The state Medical Quality Assurance Commission, which handles physician licensure and discipline, has heard from four or five patients who similarly struggled.
There are steps the patients can take.
Christopher Mertens, the Kennewick attorney representing Ortolano, said former patients should write to the doctor at P.O. Box 925, Richland, WA 99352 to request their records.
Mertens said logistics have been challenging, with the practice closed and Ortolano no longer in the area, but that Ortolano and those working with him are committed to getting patients and their new doctors the records.
Mertens hasn’t heard from many former patients who’ve had trouble getting their records, he said. He did hear from McDonald, but thought her issue was resolved — he said he’ll follow up.
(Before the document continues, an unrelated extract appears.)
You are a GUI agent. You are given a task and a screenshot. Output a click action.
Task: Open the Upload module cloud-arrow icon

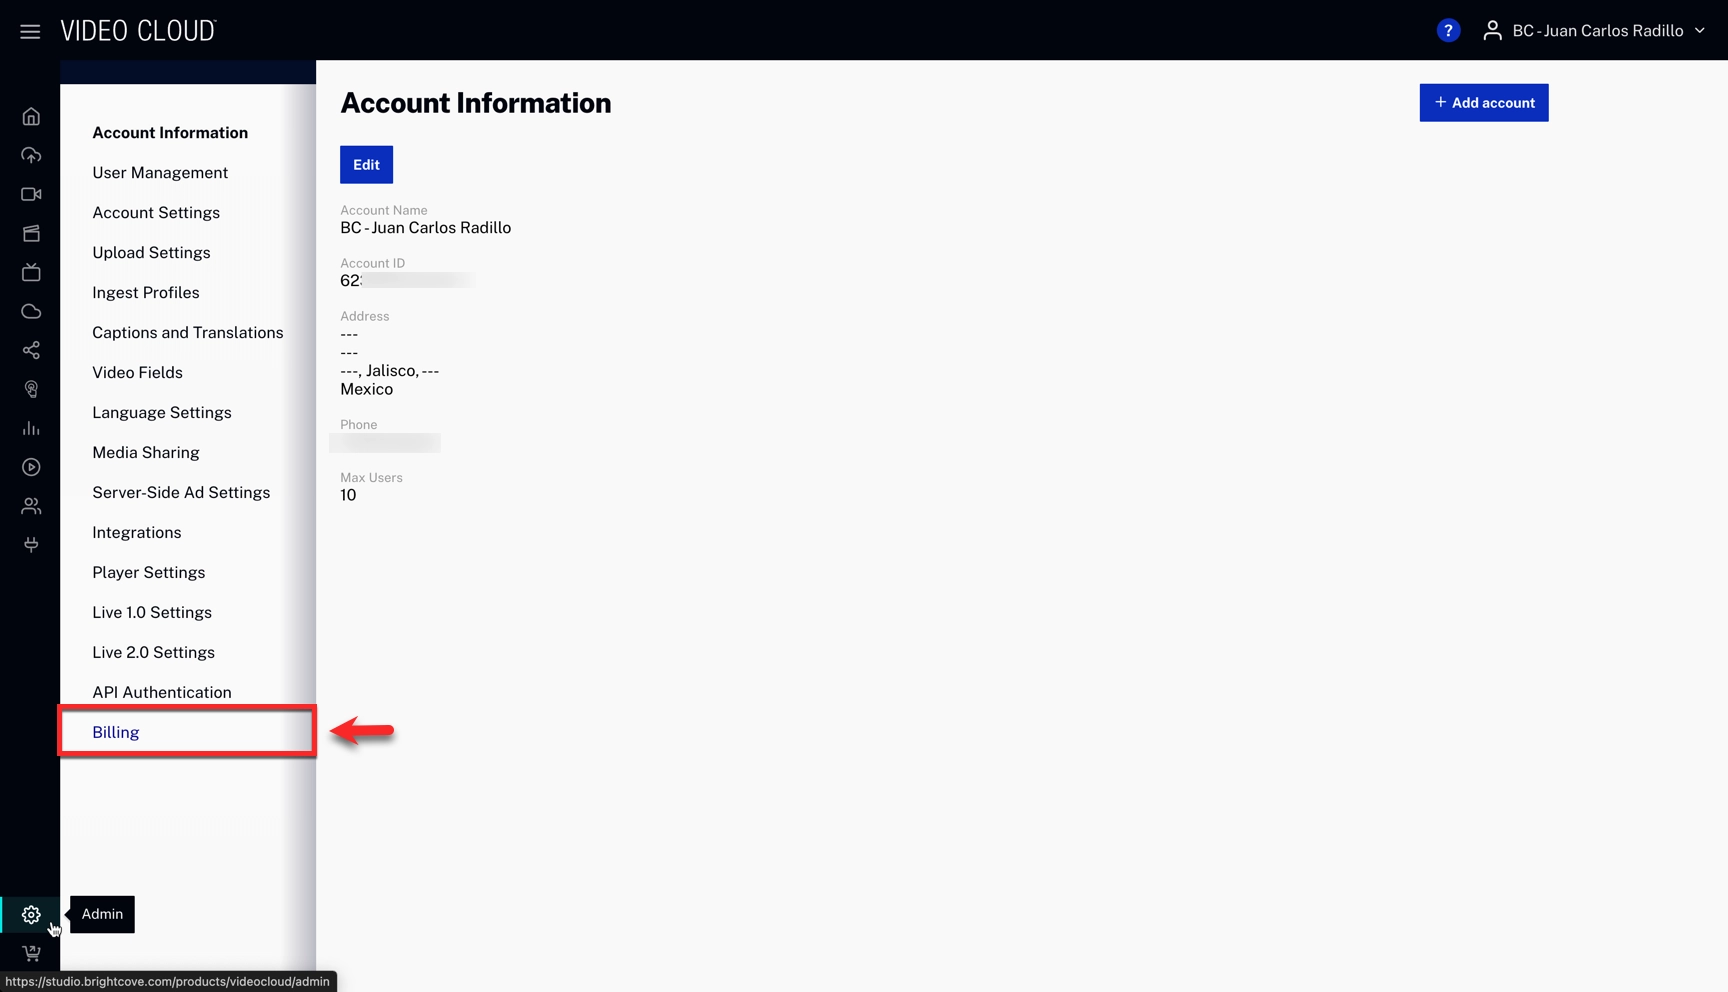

Ortolano owned Arbor Healthcare for Women in Richland.
Last year, his medical license was suspended amid allegations of performing unnecessary procedures, providing substandard care and other issues.
The suspension ultimately was lifted, with Ortolano able to practice medicine provided he meets numerous conditions, from completing clinical competence and professional assessments to being supported by a second opinion for surgeries.
He’s subject to four years of oversight by the Medical Quality Assurance Commission.
Ortolano closed his practice in mid-January, reportedly over insurance reimbursement issues.
“I want to personally thank each and every one of (you) for your continued support throughout the years,” said a post on the practice’s Facebook page announcing the closure.
Ortolano is named in more than a dozen medical negligence lawsuits pending in Benton County Superior Court. The first is set to go to trial next May.